Disclaimer: an exorbitance of deep thoughts, perhaps some possible former secrets, and definite over-sharing are to follow. If you're not cool with lady anatomy, spiritual sensuality, a few four letter words, things that feel too much, or candid discussions of mental illness, then have an awesome night and I'll talk to you later about some other stuff, another day. But today, while I'm riding this wave of unadulterated joie de vivre, we're talking about it.
September 3rd, 2014: the day that my V tried to convince me that I am, in fact, a real actual person.
I couldn't have come up with a more feministy sentence in my life, even if I were criss-crossed on a yoga mat on top of the third Flatiron on the front range of the Rockies in Boulder, tweeting about something topical and filled with #womynpower, eating raw organic kale and sipping herbal tea out of a Diva Cup.
But nonetheless, V spoke up today. Her name, I decided some time ago, is Luna (for oh so many reasons) but she hasn't been all that vocal lately, up until now. Now I'll admit, this is a little difficult to explain or write at all, because this is some deep, personal stuff. And you won't be privy to all of the details (because this is pretty much my naked soul we're talking about), but it's worth saying: I think she's tired of, I'm tired of, feeling less than.
Less than human, less than worthless, less than useless.

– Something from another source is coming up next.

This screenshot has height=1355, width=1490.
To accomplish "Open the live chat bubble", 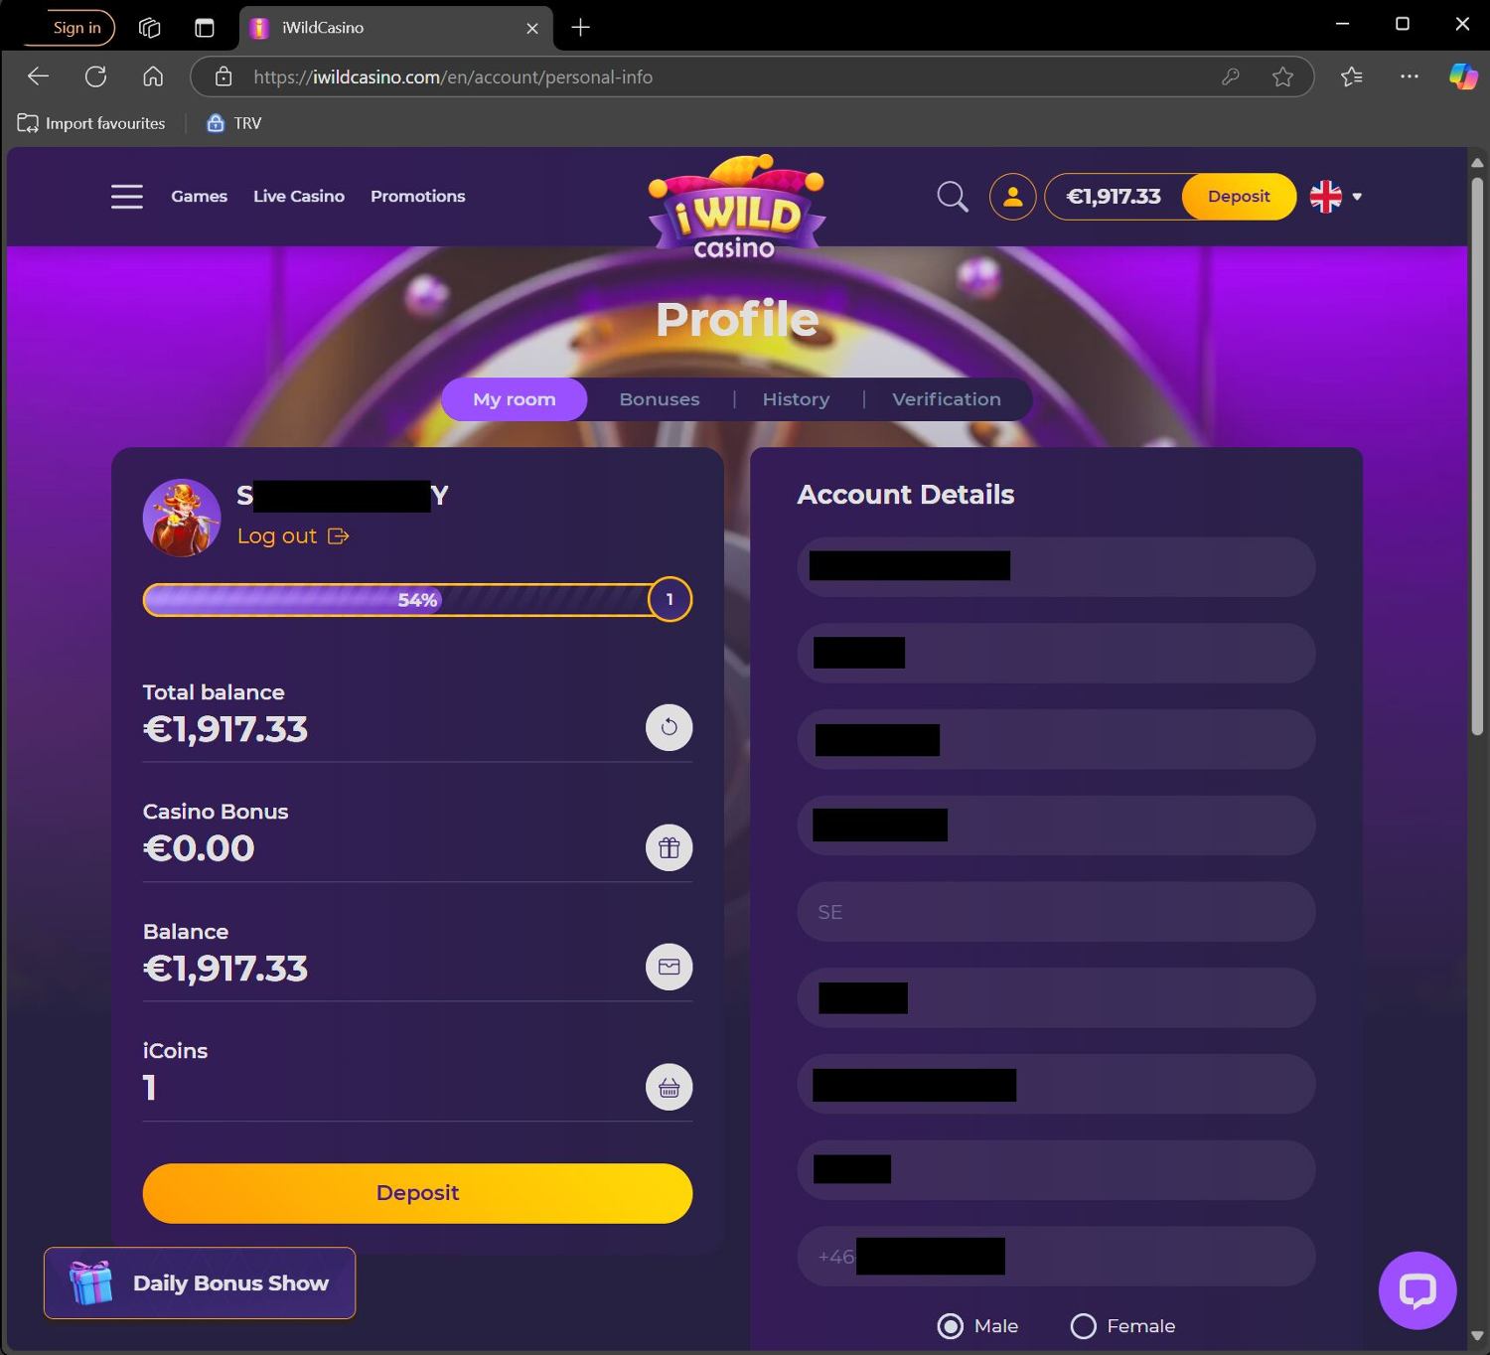I will pyautogui.click(x=1417, y=1290).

Sexual trauma is a ridiculous fucking thing. Healing from it is such a wild ride, for which I never really realized I'd signed up until now(ish). It outlasts. Outlasts relationships, outlasts diagnoses, outlasts the time it takes to earn two B.S. (that's Bachelor of Science, not so much bullshit) degrees, at least. It makes me feel so, so behind. Underdeveloped, and shame on shame on shame on shame compounded continuously, without the benefit of a hefty cash-out.

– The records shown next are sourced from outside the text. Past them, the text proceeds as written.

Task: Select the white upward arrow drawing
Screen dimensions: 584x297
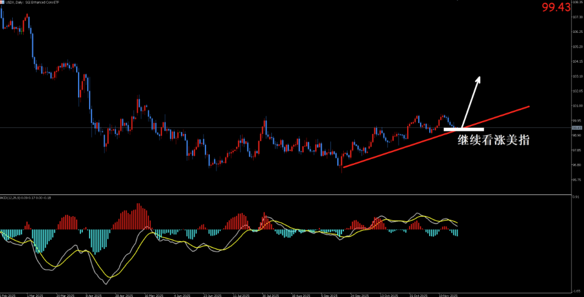Action: (x=471, y=101)
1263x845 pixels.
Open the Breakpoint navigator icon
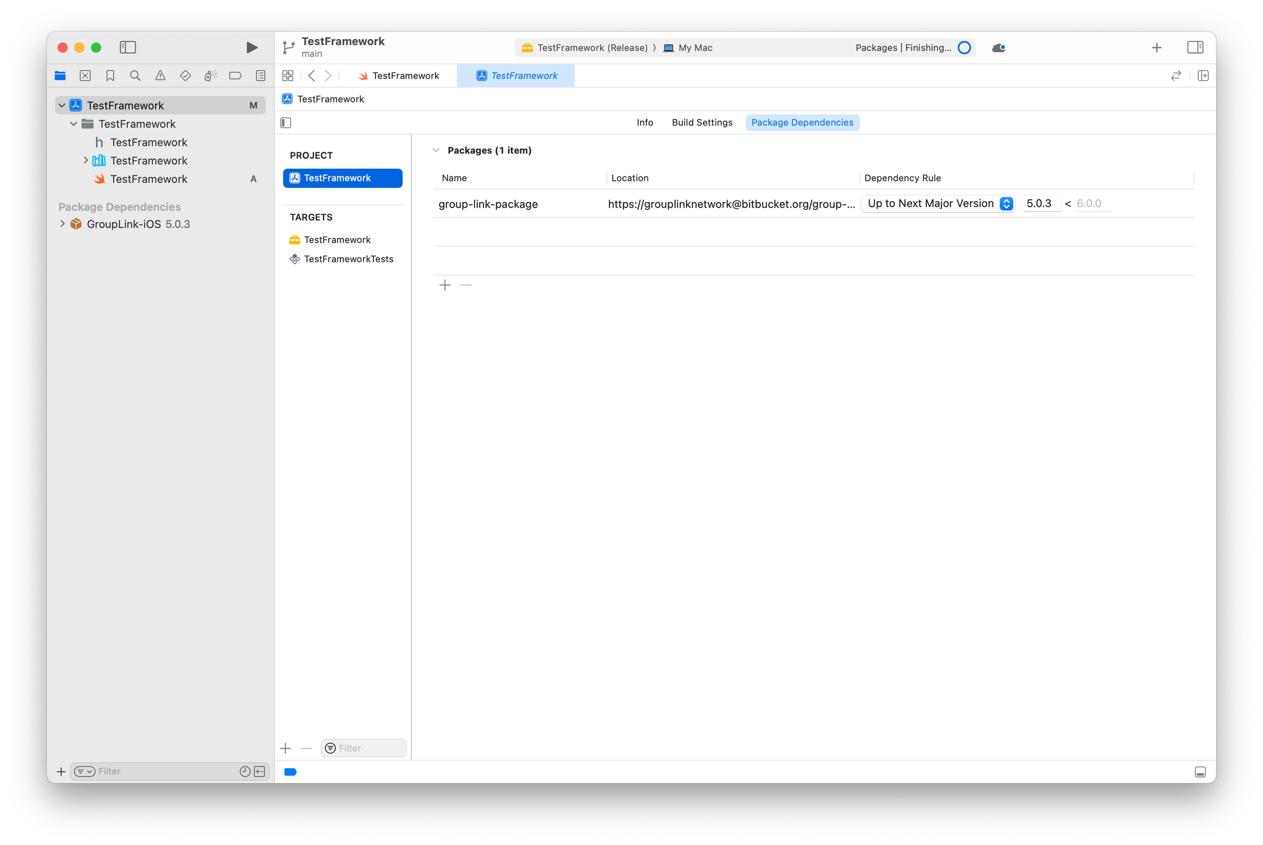[235, 76]
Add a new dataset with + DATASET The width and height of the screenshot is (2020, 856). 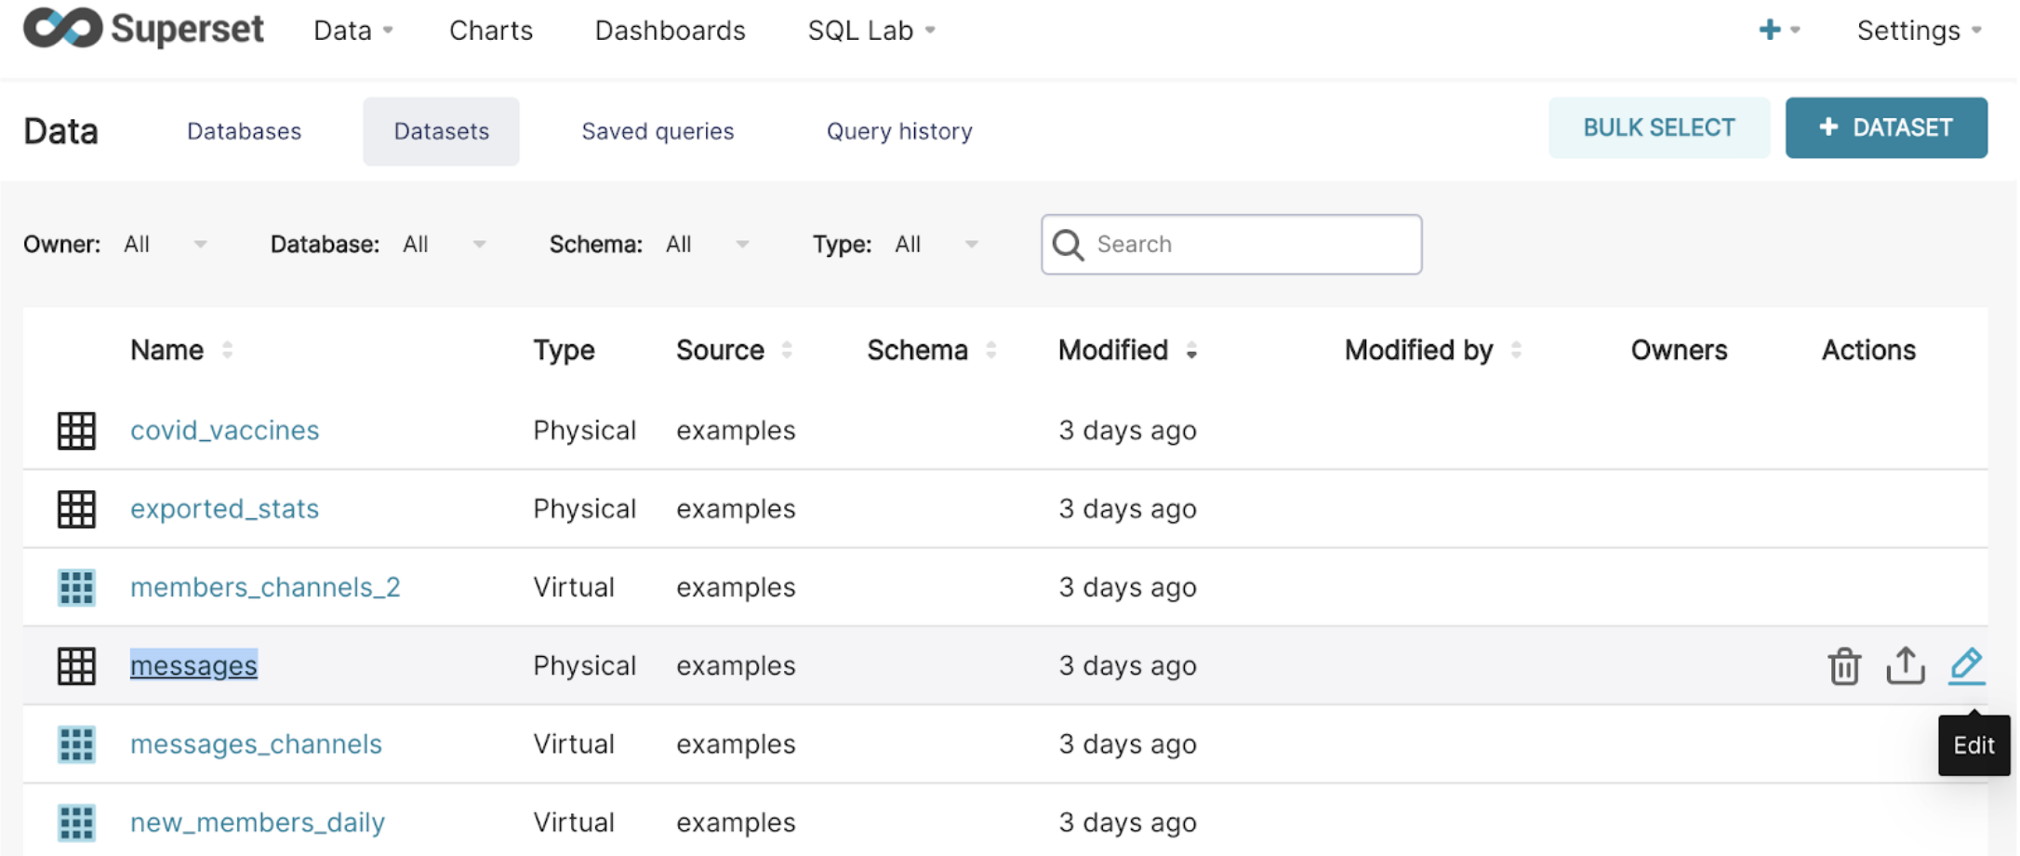[x=1885, y=128]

So there's me and my V, cobwebs and all, figuring out how to be 23 (almost 24) and basically, I mean, feeling like I'm already knocking at the grave, wasting time. And while I'm figuring these things out, I'm full of self doubt as per usual. My life is embarrassing. It's obviously also remarkably full of vibrant, wonderful things, but still. Sometimes it's a little embarrassing to be me. I'm insecure about the ways by which I still need to grow; the things that have been restricted by my trauma don't seem to be blossoming into anything worthwhile. And it's been a decade. How much time does a person need?

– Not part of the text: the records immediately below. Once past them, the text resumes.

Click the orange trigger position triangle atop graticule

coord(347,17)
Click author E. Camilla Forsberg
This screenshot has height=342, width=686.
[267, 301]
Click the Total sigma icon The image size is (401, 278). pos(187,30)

She needs as much time as she needs. That's how much. And I think that's why my V yelled at me today. "Hey! I work, I exist, I'm real. So are you."
I remain unconvinced. But then again, it's been one hell of a week, because admittedly I've been a little (extremely) unstable (I mean, I'm literally talking to my vagina here. And that's the most sensible thing that has happened.) And truth be told, although right now I am happy, I am so, so scared.
I am afraid of my instabilities and of my tendencies. I don't trust them. I feel out of balance and almost out of options; rather, I'm not sure what my viable options are. And I feel these things so out-of-control intensely that, to carry myself away from the train tracks behind my house, I ended up sprawled out on my friend's (soulmate's, really) daughter's bed on Sunday night...wondering what was going to happen and why for the love of everything had I waited so long to ask for the most minute speck of advocacy?
Advocacy doesn't cost a damn thing. I give it freely. But still, I don't feel entitled to it at all, ever. Nonetheless, it was given to me this week over so many dimensions and in so many ways. My little episode seemed to be bad enough such that lots of people know about it now, but I really don't mind. Instead of feeling like I'm by myself trying to fight these things that I don't understand, I'm surrounded by a network while I'm trying to fight these things that I don't understand. There's a thousand worlds of difference between the two. And I wouldn't have ever taken myself to get this help by myself; I was taken, loudly, by my total soulmate who apparently loves me, loudly.
I love loudly, and people certainly love me loudly as well, carrying pieces of me as I do, them. But this time, it's different somehow. This time, I found a piece of my heart with a person who has the clarity of mind to drag me to get help. She knows exactly, exactly what to say, miraculously. While my heartbeat cries out for comfort, her heartbeat radiates it. She took my scariest nightmare and literally turned it into a Disney movie; something so ridiculous that I didn't even consider a possibility. This horrifying memory I've carried around for a decade that used to make me shut down and feel powerless, will now always make me laugh, because she took that shadow and turned it into a puppet, the goofy kind; something that I can now control.
They don't make thank-you cards for shit like that. But that, ladies and gentlemen, is what it feels like to be incredibly, inexplicably loved. And known, to your core. And loved, even so.
I've often written about the ways by which I haven't been getting what I've needed, and how I don't necessarily know how to find those things. But life gives me the best people. I have, right now, exactly what I need.
This is real life, and this is ridiculous grace. Even though I still have nights during which I'm spent like my paycheck and burned out like my gas tank, I'm not doing this alone anymore. And that's home, for this wanderer. That's home.